Emile’s voice dropped to a conspiratorial whisper. “The young people, they thought it was wonderful. No more floods! No more moving furniture to the attic! But my pépère, he just shook his head. ‘You can’t trap a wild woman, not for long,’ he said. ‘She will find her way, and she will be angry for it.'”
“And she was,” he said, his hand now clutching his walking stick. “For years, the river was quiet, but our land, she was not. I can’t see it anymore with my eyes, but I felt it with my feet. The soil grew tired, no longer receiving her yearly gift.”
“The ground began to sag, and the bad marsh saltwater, it came closer in to say hello, not from a storm, but like a thief in the night, creeping up through the channels les Américains dug for the oil. They were for the big machines, the big money, but they were also a wound. A wound in the land that never healed.”

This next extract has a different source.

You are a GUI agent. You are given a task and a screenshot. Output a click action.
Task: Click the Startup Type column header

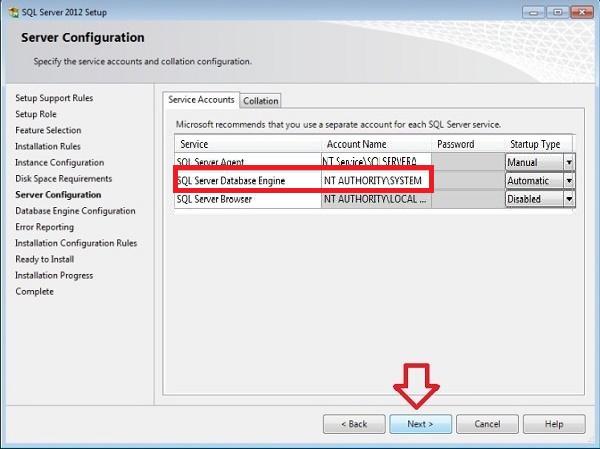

He turned his head toward the silent children, his milky blind blue eyes fixed on something only he could see. “Now, this levee you have, it protects you from the river, oui? But it holds the land in a box. It cannot breathe. The land is sick, and the ocean is hungry, taking a football field from our home every hour, the experts say.”

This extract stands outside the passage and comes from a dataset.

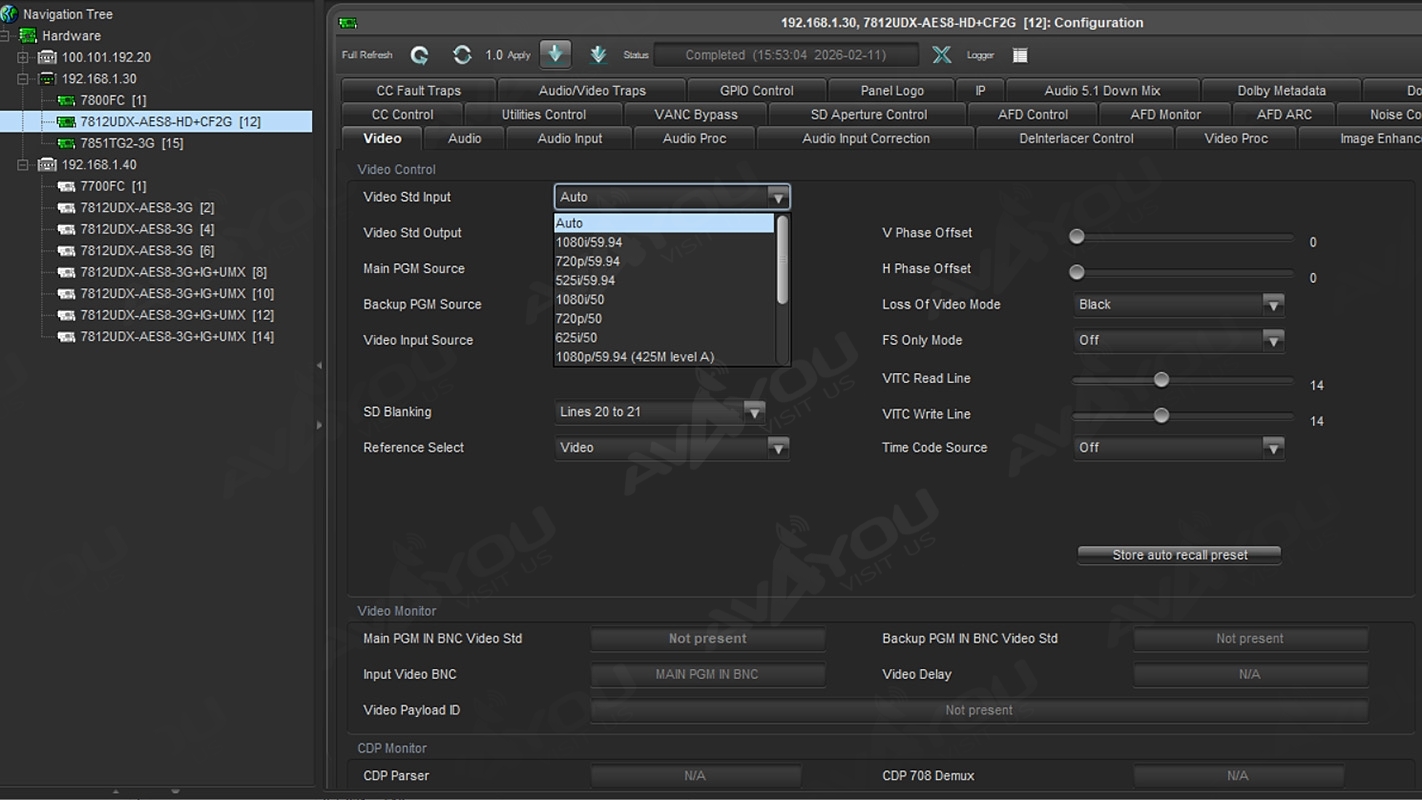
Task: Open the FS Only Mode dropdown
Action: tap(1272, 340)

“I hear it in the wind now, not just the storms, but also in the sad whispers of the marsh, of the birds that have no place to land anymore. The land is leaving us, and we are left behind. We traded our river’s muddy hugs for a straight line and some high walls, and now we pay for it. Now, it’s not just the water that takes. It’s the land that gives itself away.”
The porch was silent, a stillness that was heavier than the humid air. The children looked at each other, not understanding all the words, but feeling the weight of them. One of the little girls, her braids tied with pink ribbons, quietly moved her hand to rest on the Emile’s knee as she headed inside for bed.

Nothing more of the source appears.